New Species of Armored Worm Discovered

Researchers have unearthed fossils of a spiky, armored worm from the Xiaoshiba deposit of South China. Researchers from Yunnan University, China, and the University of Cambridge, England, have studied the 500 million- year-old worm.

As per the researchers, it is one of the first creatures to have developed armored protection. The creature has been named Collinsium ciliosum, or Hairy Collins' Monster, named for the palaeontologist Desmond Collins, who first discovered a similar Canadian fossil in the 1980s.

The newly discovered species used to live in what is now China during the Cambrian explosion. Upon assessment, the researchers said that the worm is a distant early ancestor of modern velvet worms.

One of the lead researchers of the study, Dr Javier Ortega-Hernandez of Cambridge's Department of Earth Sciences, said, "Modern velvet worms are all pretty similar in terms of their general body organisation and not that exciting in terms of their lifestyle".

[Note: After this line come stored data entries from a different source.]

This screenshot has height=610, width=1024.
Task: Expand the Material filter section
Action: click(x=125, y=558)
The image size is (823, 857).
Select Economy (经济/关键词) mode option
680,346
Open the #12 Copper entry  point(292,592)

The worm had a soft and squishy body, six pairs of feather-like front legs and nine pairs of rear legs ending in claws. The Chinese Collins' Monster had a great defensive mechanism in which it had 72 sharp and pointy spikes of different sizes covering its body.

Ortega-Hernandez said that fossils of these creatures are hard to find and are generally fragmented. Therefore, its discovery has greatly improved understanding of such rare organisms.